Something is happening on the shelves of your neighborhood grocery store. There’s a wider range of organic selections, more fresh local produce, and new ingredient-focused indie brands debuting every day.
Another dynamic — one that the agricultural cooperative Land O’Lakes has taken special note of — is shrinking space for dairy products, and more importantly, a growing number of plant-based milk options for consumers.
According to the market research company Mintel, sales of dairy milk is projected to drop 11 percent between 2015 and 2020. And in 2016, almost half of Americans said they were drinking at least some non-dairy milk.
“What we’re concerned about is that fact that customers are increasingly looking to those dairy alternatives as not just something extra, or something fun to spice up the day, but as complete alternatives,” says Raquel Melo, Vice President of Innovation & New Business Development for Land O’Lakes’ dairy foods division.

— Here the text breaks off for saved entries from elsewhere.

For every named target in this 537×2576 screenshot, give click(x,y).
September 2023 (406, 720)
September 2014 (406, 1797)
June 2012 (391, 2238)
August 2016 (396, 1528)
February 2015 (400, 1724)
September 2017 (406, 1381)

But farmer-owned cooperative is not exactly in dire straits — it generated a record $13.7 billion in revenue last year.
One step the organization is taking to address changing consumer preferences, though, is its Dairy Accelerator. Now in its second iteration, the accelerator brings together dairy-focused entrepreneurs and startups for mentoring and support from Land O’Lakes employees. Chosen startups receive a $25,000 stipend and are required to attend several program sessions at the Land O’Lakes headquarters in Arden Hills, Minn. But in following the lead of similar accelerator and incubator programs at companies like Burt’s Bees and Chobani, Land O’Lakes does not take an equity stake in participating companies.
We spoke with Melo recently to discuss the purpose of the accelerator, what is changing in the program’s second year, and where acquisitions and spin-offs fit into the equation.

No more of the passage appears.